Half of the finale is up to the usual high standard, but the rest is not.
- The Greek chorus at the beginning of Act II, which is similar in style to, and better than, "Let the merry cymbals sound", from Patience.
- Ludwig's classical song, which could have been a masterpiece. The first two-thirds of each verse are brilliant, although partially incomprehensible for a first-time audience; Sullivan was wise enough to let the music sit in the background for the number. Unfortunately, the last part of each verse (with references to"erudition sham") is unnecessary and distracting, and makes the number too long.
- Lisa's song — a quite forgettable moment, containing nothing of consequence in either words or music. (Poor Lisa!)
- Ludwig and Julia's duet, which is another good number, letting Julia engage in histrionics. It is better and shorter than Julia's ballad in Act I, but very similar in style; the problem is that one such number in an opera is ample.
- Chorus and entrance of Baroness — the music is good enough, but Gilbert's lyrics are terrible, e.g. "I've come here to be matrimonially matrimonified"; "With a hurly-burly and a hubble-bubble"; "Tol the riddle lol".
- The short "summon the charioteers" verse for Baroness and chorus (reprised later in the Act), followed by a good recitative and song for Julia. Again, Julia gets the best of author's and composer's offerings to their female cast.
- The "spectre" duet for Ernest and Julia - musically sound, but unnecessary, and the lyrics are silly.
- The wedding procession and song for Baroness — a good number; the "Pommery seventy-four" line lingers in the memory.
The Herald's song was a show-stopper at the premiere of The Grand Duke. The Herald (who makes his first appearance in the show, sings his number and departs forever) arrives unexpectedly and delivers some good lyrics and a great tune.
- The duet for the Prince and Princess of Monte Carlo contains another of Gilbert's low moments ("They're very, very rich, And accordingly, as sich, To the Peerage elevated"). The music is not much, either.
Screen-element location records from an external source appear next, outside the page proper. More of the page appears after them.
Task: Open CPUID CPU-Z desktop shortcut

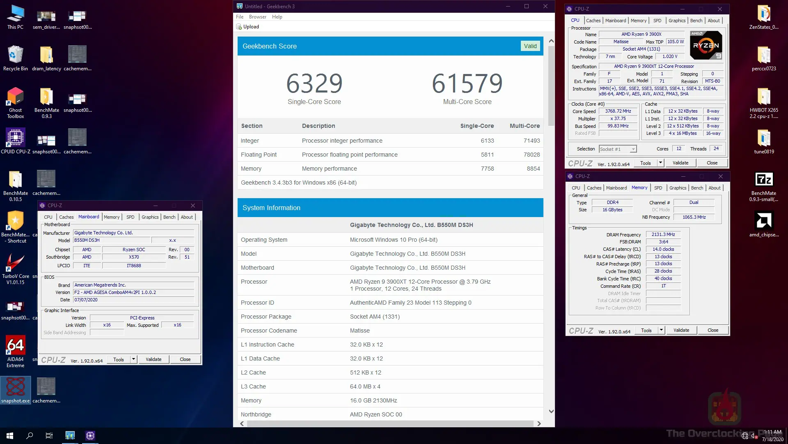Action: [x=15, y=138]
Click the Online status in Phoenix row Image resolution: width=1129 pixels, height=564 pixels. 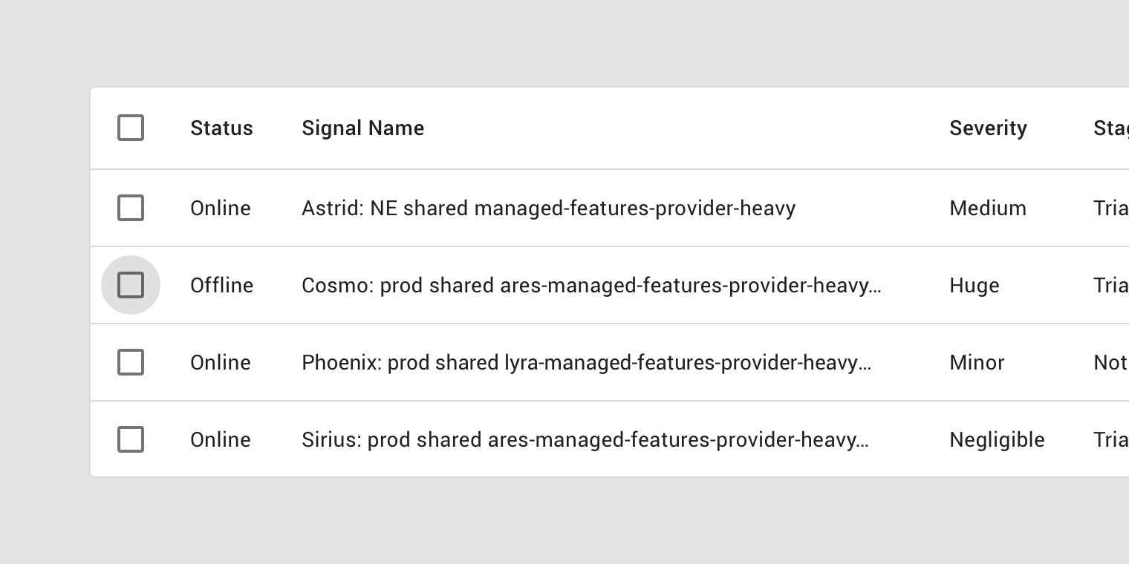(220, 363)
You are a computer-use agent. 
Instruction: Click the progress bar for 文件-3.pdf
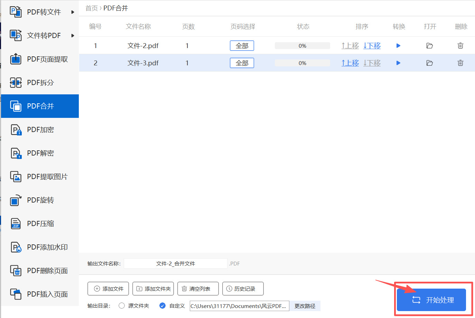(302, 63)
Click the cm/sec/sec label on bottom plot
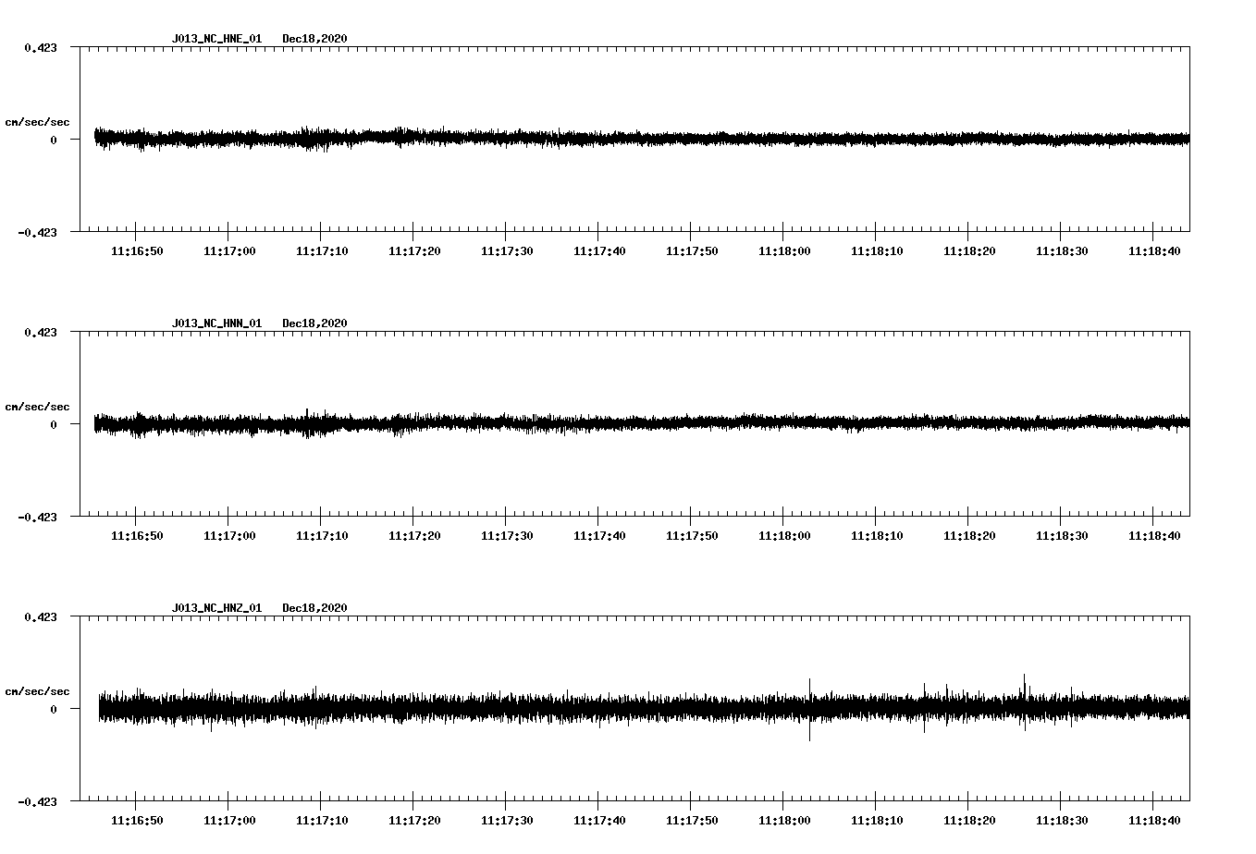This screenshot has width=1256, height=854. pos(38,690)
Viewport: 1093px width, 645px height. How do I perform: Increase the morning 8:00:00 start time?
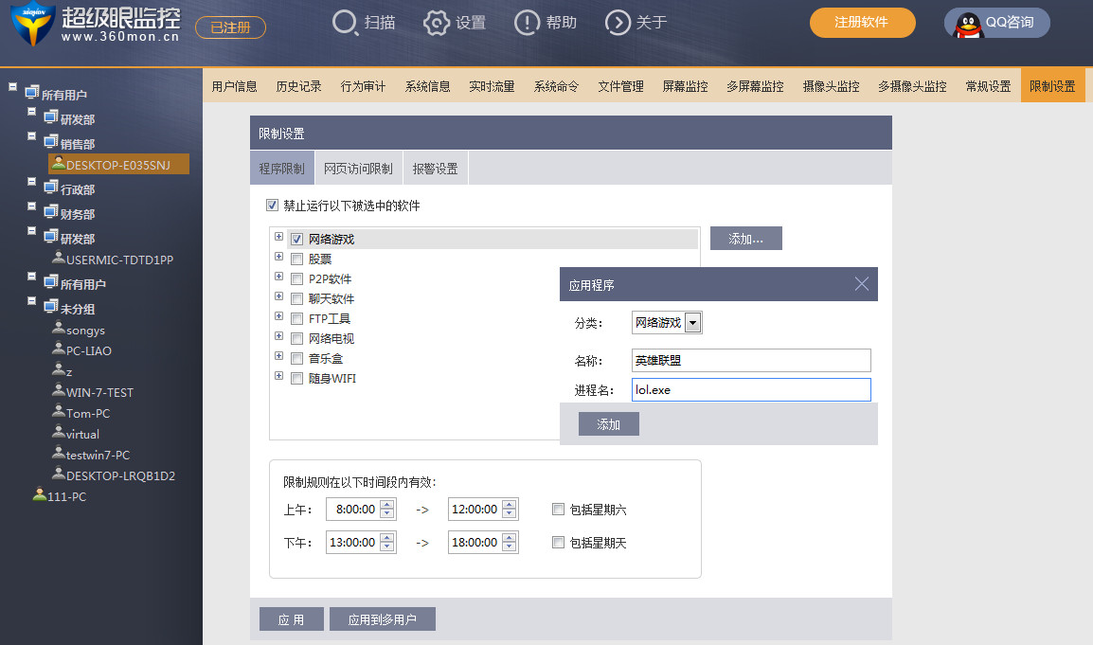pos(387,505)
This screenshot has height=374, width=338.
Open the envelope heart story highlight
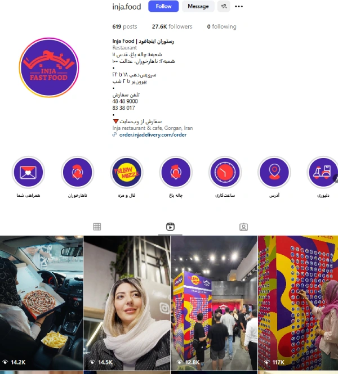coord(28,172)
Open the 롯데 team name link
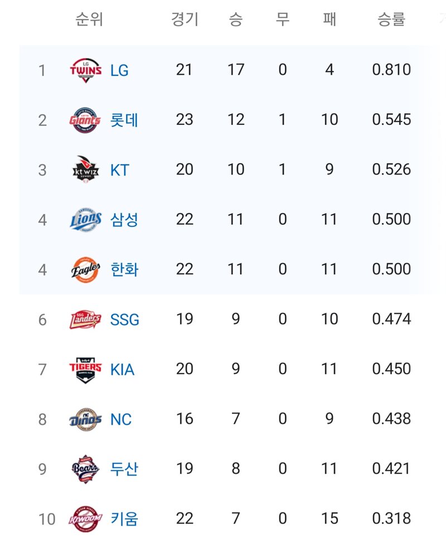This screenshot has width=446, height=557. 124,120
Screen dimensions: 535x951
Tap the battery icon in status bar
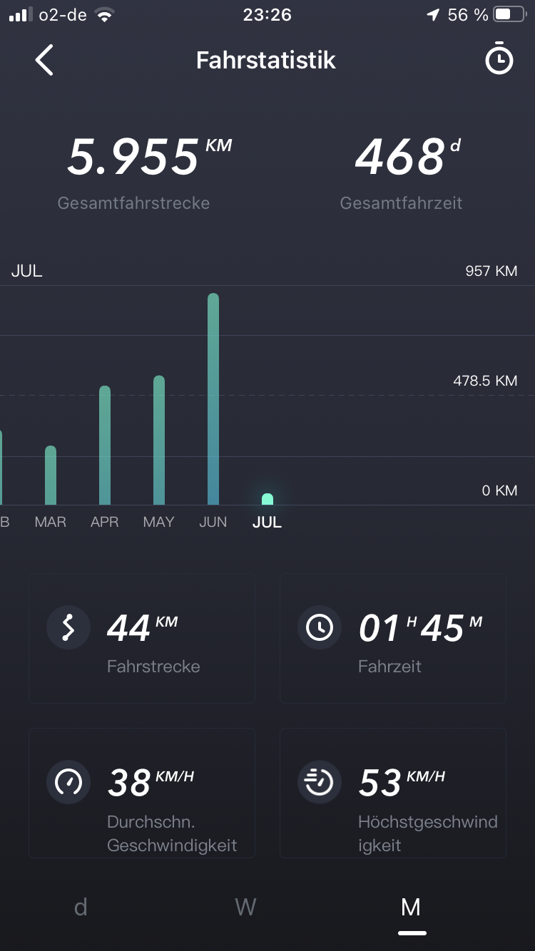point(512,15)
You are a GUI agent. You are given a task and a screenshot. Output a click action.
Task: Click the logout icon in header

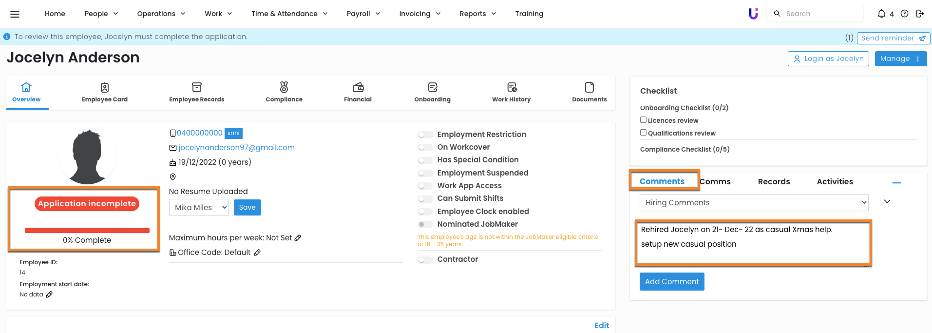(x=920, y=14)
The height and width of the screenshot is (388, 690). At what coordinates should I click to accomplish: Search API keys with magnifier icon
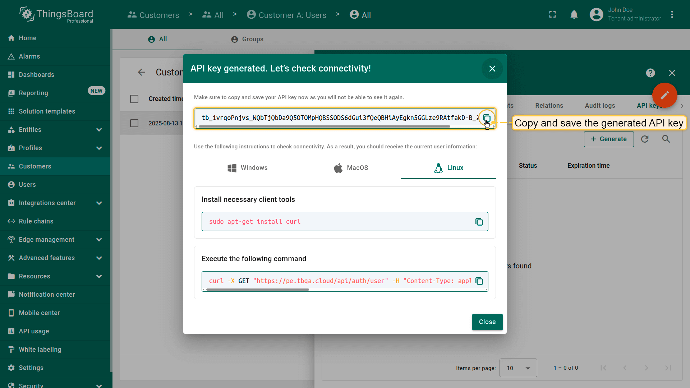pos(666,139)
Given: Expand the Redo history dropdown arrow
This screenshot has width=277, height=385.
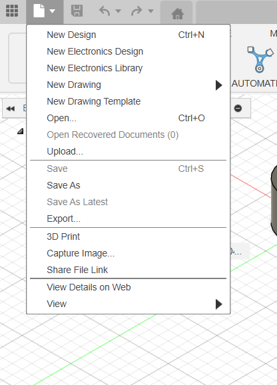Looking at the screenshot, I should click(151, 11).
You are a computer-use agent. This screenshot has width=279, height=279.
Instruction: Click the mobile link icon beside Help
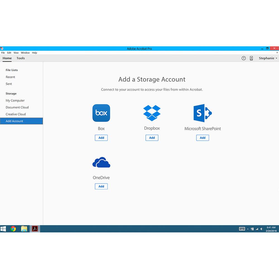pos(251,58)
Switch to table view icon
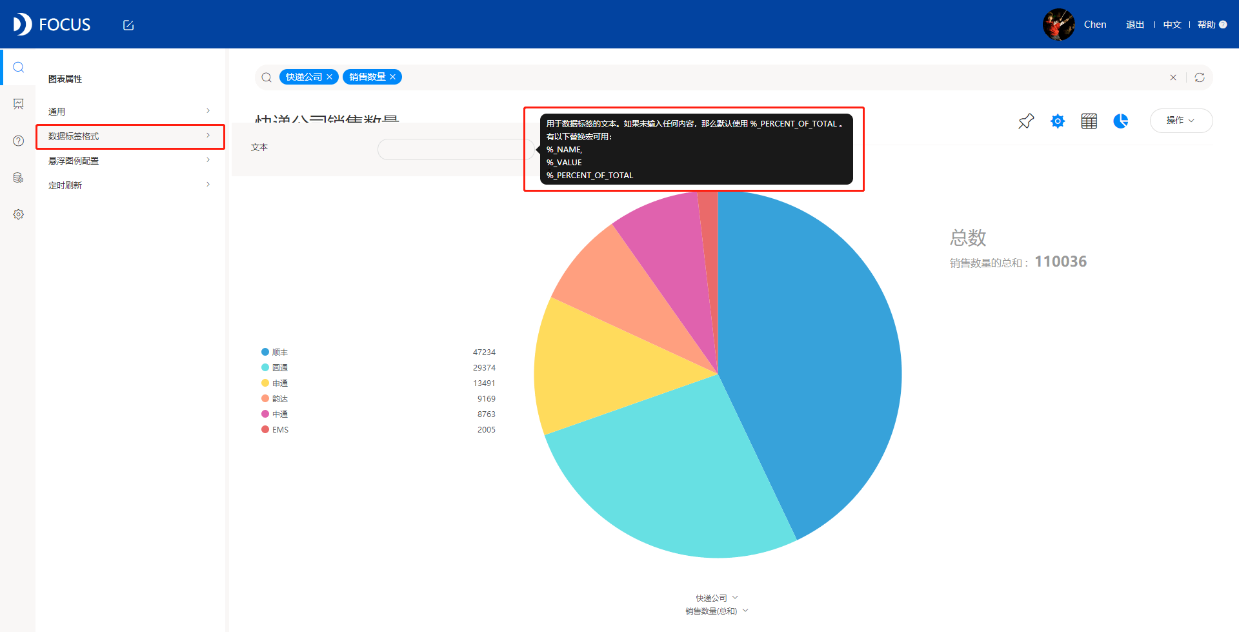Screen dimensions: 1239x632 (x=1089, y=121)
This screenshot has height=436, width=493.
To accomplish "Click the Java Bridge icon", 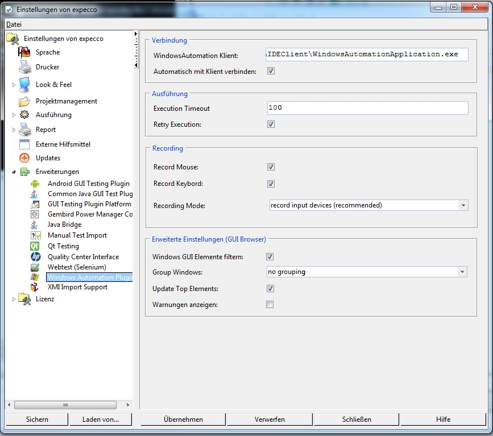I will [35, 225].
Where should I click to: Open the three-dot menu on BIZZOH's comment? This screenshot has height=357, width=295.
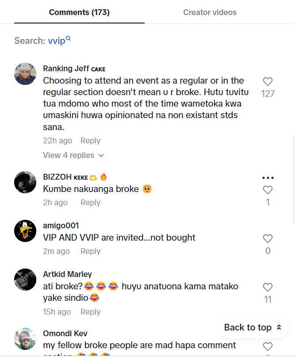[x=268, y=178]
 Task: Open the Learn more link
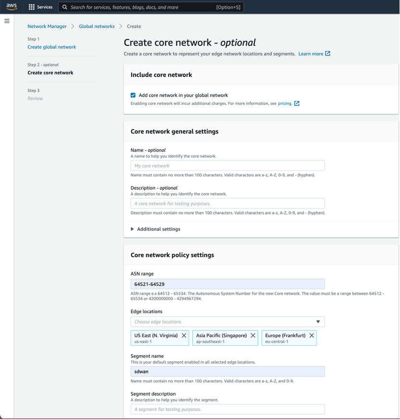pos(311,54)
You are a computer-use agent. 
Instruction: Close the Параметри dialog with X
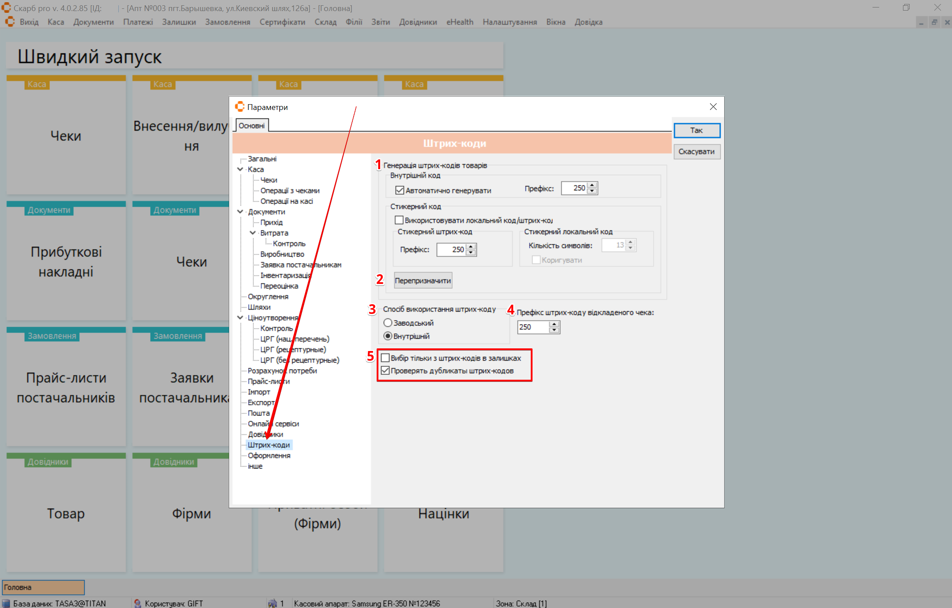pyautogui.click(x=713, y=107)
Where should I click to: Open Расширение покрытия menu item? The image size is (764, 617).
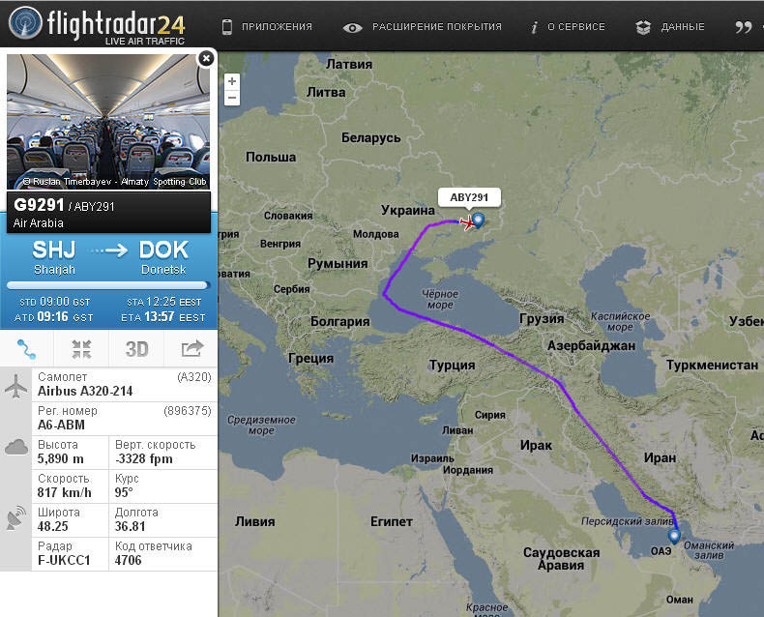click(422, 27)
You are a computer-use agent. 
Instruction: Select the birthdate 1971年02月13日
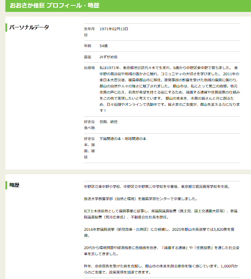pyautogui.click(x=114, y=29)
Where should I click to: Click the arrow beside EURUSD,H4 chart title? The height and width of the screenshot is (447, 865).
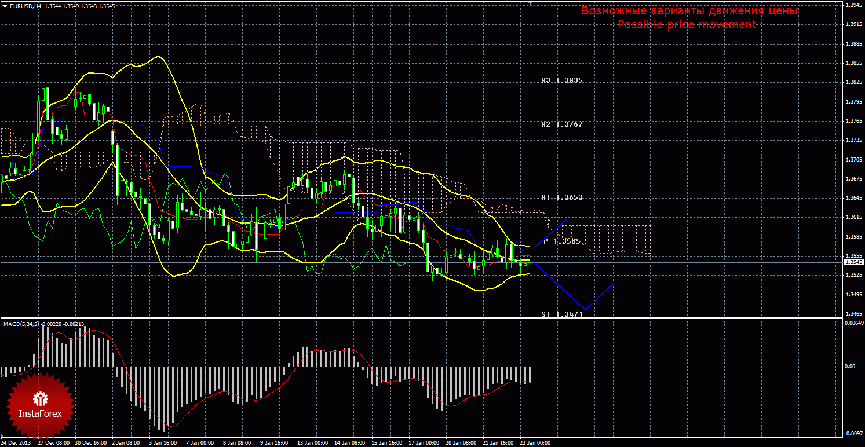5,5

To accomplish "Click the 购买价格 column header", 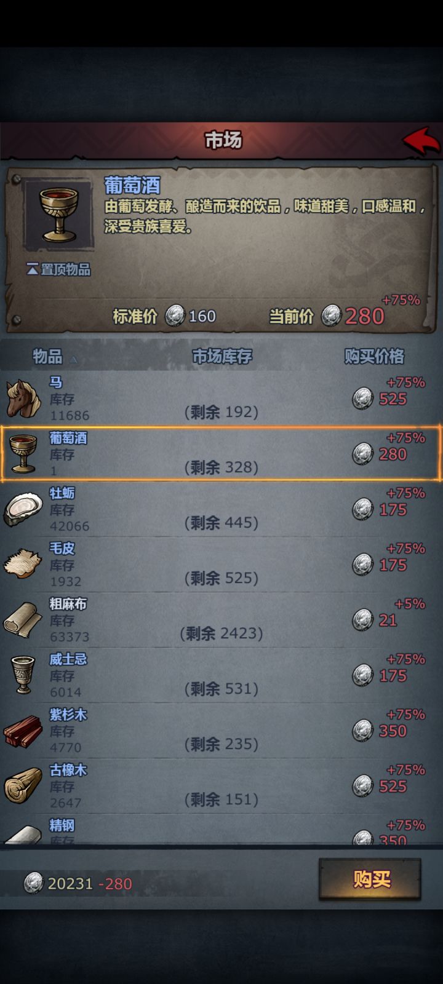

- The roulette song is a great one - perhaps the best in the show. The lyrics are excellent, and Sullivan's music (simulating the whirl of the roulette wheel during the verses and the bouncing ball in the chorus) is very clever as well as catchy. This song can hold its own with the best from the other operas. Macmillan's publications of the Savoy Operas surprisingly omitted (expurgated?) this number.
- The opera closes with a reprise of the Act I opening chorus. (To digress, have you ever noticed how uninventive G & S were with their final act finales? The exceptions were possibly Trial by Jury and Iolanthe, Ruddigore - the original Act 2 finale - and Utopia). In summary, I enjoy unreservedly 12 of the 25 musical numbers shown above, viz. 1, 3, 4 (not 5 because we're keeping 18), 8, 9, 15, 16 (despite its flaws), 18, 20, 22, 23 and 25, and parts of the Act I finale. At the other end of the scale, I would discard numbers 2, 12, 13, 17 and 24, plus other parts of the Act I finale, without any grief whatsoever. The remaining seven numbers are like the curate's egg.
From this critical examination of the opera, we have seen that its setting is good, its characterisations OK, its plot typically Gilbertian, its dialogue uninspiring, and its lyrics and music varying from brilliant to dreadful. Could we say the same thing about other G&S operas? To some extent, yes, but on the whole, The Grand Duke adds up to something less than most of its predecessors. I rate it as a tie with The Sorcerer for last place. This does not mean, of course, that we should consign the opera to the scrap heap. Few of us have seen what a professional production could make of it. Upgrading The Grand Duke (particularly the second act) with elaborate costumes and staging could work wonders - unfortunately, most of us are unlikely to see this happening. If an amateur production comes along, do try to see it. It isn't The Mikado, but it's Gilbert and Sullivan - not in their prime, but with several glorious examples of their old magic.